_Exercise_
The entries below are to be written out again without alteration.

_Dataset extract_
________________

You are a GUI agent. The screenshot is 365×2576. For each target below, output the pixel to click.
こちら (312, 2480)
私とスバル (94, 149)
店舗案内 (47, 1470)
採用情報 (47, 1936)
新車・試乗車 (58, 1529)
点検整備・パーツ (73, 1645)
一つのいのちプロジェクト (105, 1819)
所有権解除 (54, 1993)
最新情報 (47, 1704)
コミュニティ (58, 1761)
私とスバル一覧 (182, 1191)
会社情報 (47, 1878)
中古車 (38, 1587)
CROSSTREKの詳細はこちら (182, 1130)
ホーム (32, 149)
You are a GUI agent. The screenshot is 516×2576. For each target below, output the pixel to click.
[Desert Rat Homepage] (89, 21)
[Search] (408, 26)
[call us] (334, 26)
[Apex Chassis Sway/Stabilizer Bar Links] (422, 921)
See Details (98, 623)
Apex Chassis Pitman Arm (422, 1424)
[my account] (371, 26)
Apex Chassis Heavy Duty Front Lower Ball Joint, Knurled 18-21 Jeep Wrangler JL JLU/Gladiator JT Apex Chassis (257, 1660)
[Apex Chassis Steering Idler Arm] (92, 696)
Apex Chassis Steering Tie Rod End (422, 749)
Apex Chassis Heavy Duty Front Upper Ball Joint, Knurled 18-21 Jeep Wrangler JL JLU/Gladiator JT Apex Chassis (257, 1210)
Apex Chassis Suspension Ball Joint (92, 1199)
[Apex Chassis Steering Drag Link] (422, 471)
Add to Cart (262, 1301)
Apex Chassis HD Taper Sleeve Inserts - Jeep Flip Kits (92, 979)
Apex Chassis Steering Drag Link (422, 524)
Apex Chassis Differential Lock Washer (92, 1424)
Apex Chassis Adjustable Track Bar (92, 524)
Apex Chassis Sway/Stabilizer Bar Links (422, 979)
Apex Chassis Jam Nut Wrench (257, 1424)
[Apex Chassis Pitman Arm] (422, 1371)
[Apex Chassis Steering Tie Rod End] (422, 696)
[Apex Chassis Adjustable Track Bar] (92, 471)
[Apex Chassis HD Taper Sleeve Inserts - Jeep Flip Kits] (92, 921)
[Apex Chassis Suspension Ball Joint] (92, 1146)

________________

_Completed exercise_
You are a GUI agent. The screenshot is 365×2576. For each target below, output the pixel to click.
こちら (312, 2480)
私とスバル (94, 149)
店舗案内 (47, 1470)
採用情報 (47, 1936)
新車・試乗車 (58, 1529)
点検整備・パーツ (73, 1645)
一つのいのちプロジェクト (105, 1819)
所有権解除 (54, 1993)
最新情報 (47, 1704)
コミュニティ (58, 1761)
私とスバル一覧 (182, 1191)
会社情報 (47, 1878)
中古車 (38, 1587)
CROSSTREKの詳細はこちら (182, 1130)
ホーム (32, 149)
You are a GUI agent. The screenshot is 516×2576. For each target below, output the pixel to click.
[Desert Rat Homepage] (89, 21)
[Search] (408, 26)
[call us] (334, 26)
[Apex Chassis Sway/Stabilizer Bar Links] (422, 921)
See Details (98, 623)
Apex Chassis Pitman Arm (422, 1424)
[my account] (371, 26)
Apex Chassis Heavy Duty Front Lower Ball Joint, Knurled 18-21 Jeep Wrangler JL JLU/Gladiator JT Apex Chassis (257, 1660)
[Apex Chassis Steering Idler Arm] (92, 696)
Apex Chassis Steering Tie Rod End (422, 749)
Apex Chassis Heavy Duty Front Upper Ball Joint, Knurled 18-21 Jeep Wrangler JL JLU/Gladiator JT Apex Chassis (257, 1210)
Apex Chassis Suspension Ball Joint (92, 1199)
[Apex Chassis Steering Drag Link] (422, 471)
Add to Cart (262, 1301)
Apex Chassis HD Taper Sleeve Inserts - Jeep Flip Kits (92, 979)
Apex Chassis Steering Drag Link (422, 524)
Apex Chassis Differential Lock Washer (92, 1424)
Apex Chassis Adjustable Track Bar (92, 524)
Apex Chassis Sway/Stabilizer Bar Links (422, 979)
Apex Chassis Jam Nut Wrench (257, 1424)
[Apex Chassis Pitman Arm] (422, 1371)
[Apex Chassis Steering Tie Rod End] (422, 696)
[Apex Chassis Adjustable Track Bar] (92, 471)
[Apex Chassis HD Taper Sleeve Inserts - Jeep Flip Kits] (92, 921)
[Apex Chassis Suspension Ball Joint] (92, 1146)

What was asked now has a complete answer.